AT&T's stock is having its worst year since the 2008 financial crisis, down more than 20 percent year to date, as the company's multi-billion-dollar bets struggle to take off and its wireless business faces growth challenges.
The company expanded its media distribution business in 2014 with a $50 billion purchase of satellite distributor DirecTV. AT&T doubled down on the media space earlier this year with its $85.4 billion acquisition of Time Warner.
But now, AT&T is facing $250 billion in debt and a crowded media space, with a growing number of competitor streaming services hitting the market. It is also grappling with cord cutting as people drop their satellite TV packages for cheaper options.
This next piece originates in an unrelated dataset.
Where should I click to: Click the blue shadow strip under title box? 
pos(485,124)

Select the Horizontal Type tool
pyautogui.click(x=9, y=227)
Moreover, it's not clear AT&T's strategy of buying media and satellite assets to boost its wireless business by allowing it to bundle more products together will pay off in the long run. Revenue in its legacy satellite and wireless businesses has grown modestly at best, sometimes even posting year-over-year declines.
AT&T is trading into correction territory on the year, but Verizon is up almost 10 percent in the same period. Practically every major Wall Street analyst has a sell or hold rating on the stock, including MoffettNathanson.
"There were a lot of people who thought AT&T was the visionary and that they were making visionary bets on the media ecosystem at a time when Verizon was caught in quicksand," Craig Moffett, an analyst at MoffettNathanson, said. "Two years later, Verizon looks to have been the far more prudent of the two."
AT&T earlier this week reported a large drop in DirecTV video subscribers for the September quarter. The division shed 359,000 customers, while its direct-to-consumer streaming play DirecTV Now added just 49,000 subscribers to compensate.
"In retrospect, they diversified away from wireless right at the bottom and diversified into satellite TV right at the top," Moffett told CNBC. "As far as timing, it could hardly have been worse."
He added, "The DirecTV business is the biggest anchor, but the company's strategy isn't helping."